Kita Semua Penista Agama

Biar Ngga Tengang, Ngopi Dulu. Maap tulisannya jelek, berantakan tidak beraturan. Moga dapat dimengerti dan tidak salah paham dalam...


Biar Ngga Tengang, Ngopi Dulu.

Maap tulisannya jelek, berantakan tidak beraturan. Moga dapat dimengerti dan tidak salah paham dalam menanggapi arti dibalik tulisan ini. Karena hanya Aku dan Rabb-ku yang benar-benar mengerti tafsir dibalik tulisan ini.

Aku bingung harus seperti apa reaksiku tentang kasus yang sedang dihadapi bapak Basuki Tjahaja Purnama atau yang biasa kita kenal dengan sebutan Ahok.

Sepertinya aku tak perlu menjelaskan panjang lebar kasus apa yang sedang dihadapi pak Ahok belakangan ini, karena kita semua sudah pasti tau bagaimana kasusnya. Beliau di duga menistakan salah satu ayat yang ada dalam kitab suci milik agama minoritas di negeri ini. Eits, bicara minoritas dan mayoritas kayaknya sensitif yah.

Di twitter, facebook, dan sosial media lainnya. Semua fokus pada kasus yang menimpa Gubernur DKI Jakarta yang menurutku memang omongannya kurang terkendali. Entah memang begitu personal brandingnya (galak, ceplas ceplos) atau pak Ahok memang suka kebablasan dalam menjaga tutur katanya, di mana sebagai pejabat publik, tutur kata pak Ahok harusnya bisa lebih santun. Meskipun orang-orang yang dilawannya berlaku tidak santun.

Bahkan, gara-gara omongan asal. Yah aku menyebutnya asal karena pak Ahok sendiripun mengatakan tak ada maksud apa-apa tentang perkataannya di pulau seribu. Siapa saja yang tak punya maksud apa-apa dalam perkataannya, tentu asal bunyi namanya. Sampai seluruh umat yang terluka karena merasa agamanya dinistakan oleh Gubernur DKI Jakarta turun ke jalan dan menggelar aksi damai yang memang berjalan damai. Setidaknya sebelum perusuh berdarah panas mencedeai aksi damai dengan menyerang sekelompok polisi yang sudah lelah sepertinya mengawal aksi.

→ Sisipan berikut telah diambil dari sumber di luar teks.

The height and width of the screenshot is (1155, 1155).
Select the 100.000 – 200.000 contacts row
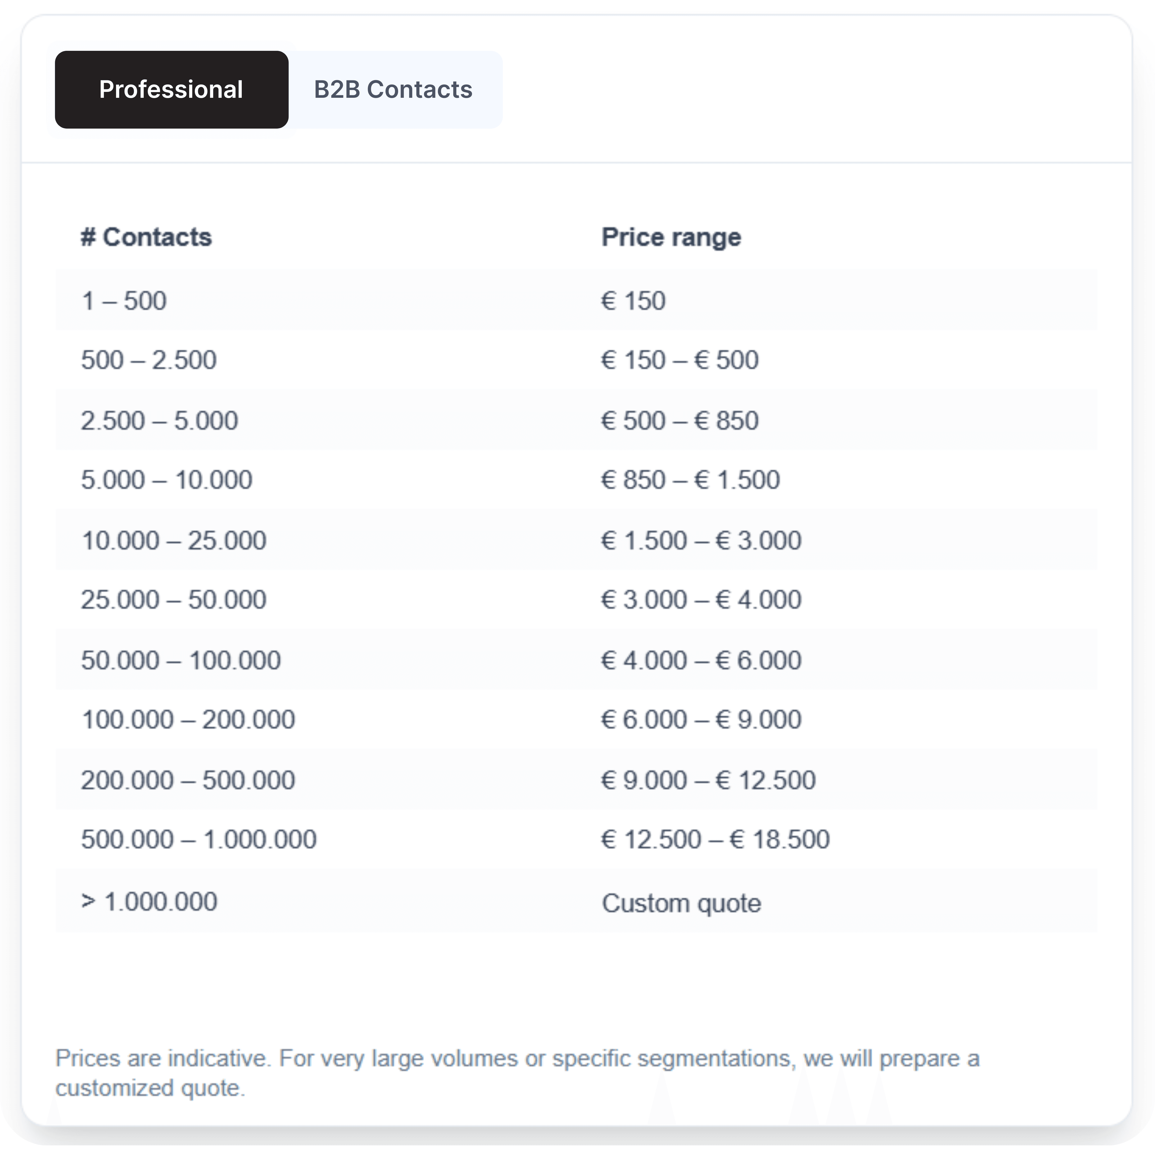pos(576,720)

Aku mencoba tidak berpihak. Meski dalam hati aku tentu berpihak pada para ulama. Tapi aku coba menilai kasus ini dalam sudut pandang yang netral. Aku akan mulai dengan sebuah kalimat “Kita Semua Adalah Penista Agama”

Hah? Kita penista agama? Yang bener aja!

Iya, menurut aku pribadi, kita semua yang punya agama atau bahkan yang tak punya agama sekalipun sama-sama penista agama. Dalam Kamus Besar Bahasa Indonesia, Nista memiliki arti hina, rendah. Dan menistakan berarti menghina, merendahkan. Dan kita semua pasti pernah merendahkan agama lain baik secara langsung maupun tidak langsung.

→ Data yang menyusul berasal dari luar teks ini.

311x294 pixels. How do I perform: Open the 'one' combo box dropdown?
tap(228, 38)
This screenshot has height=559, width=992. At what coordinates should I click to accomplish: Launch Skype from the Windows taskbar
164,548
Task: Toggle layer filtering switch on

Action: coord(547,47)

Ketika kita beriman pada satu agama dan menganggap agama yang kita anut adalah agama yang paling benar menurut kita. Itu artinya secara tak langsung kita menistakan / merendahkan agama lainnya dengan menganggap agama lain itu tidak benar. Hanya agama yang kita anut yang benar. Bukankah keimanan memang begitu? Kita beriman pada satu hal yang menurut kita paling benar dan yang lain jelas tidak benar.

Daripada tulisan aku muter-muter kayak perbincangan netizen dengan kasus pak Ahok, mari kita persingkat aja. Kita semua penista agama. Dan tak ada kesalahan menurutku tentang itu karena kita tak mungkin tidak merendahkan agama lain. Yang salah itu ketika kita mengatakan atau merendahkan agama lain itu secara terang-terangan seperti ucapan pak Ahok di pulau seribu.

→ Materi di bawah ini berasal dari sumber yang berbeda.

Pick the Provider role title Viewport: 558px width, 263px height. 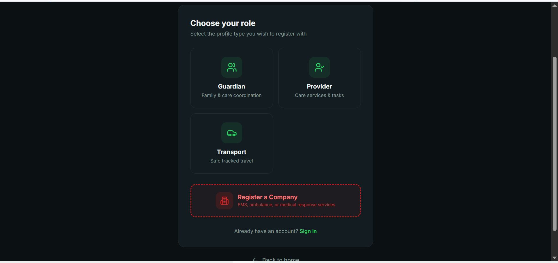(319, 87)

Kita semua adalah penista agama sejak dari dalam pikiran dan dalam hati. Tapi menjadi berbahaya bila kita mengatakannya dengan terbuka atau secara terang-terangan.

Jika kalian bertanya kepadaku, menurut kamu ucapan pak Ahok itu menistakan agama atau bukan? Aku akan menjawab iya, menistakan agama. Karena bapak Ahok berbicara diluar kapasitas dia. Tidak seharusnya beliau mengatakan hal-hal yang seperti itu. Meski aku tau betapa kesalnya pak Ahok karena surah Al Maidah ayat 51 itu selalu digunakan sebagai dalil dan disyiarkan pada umat islam untuk tidak memilih dirinya.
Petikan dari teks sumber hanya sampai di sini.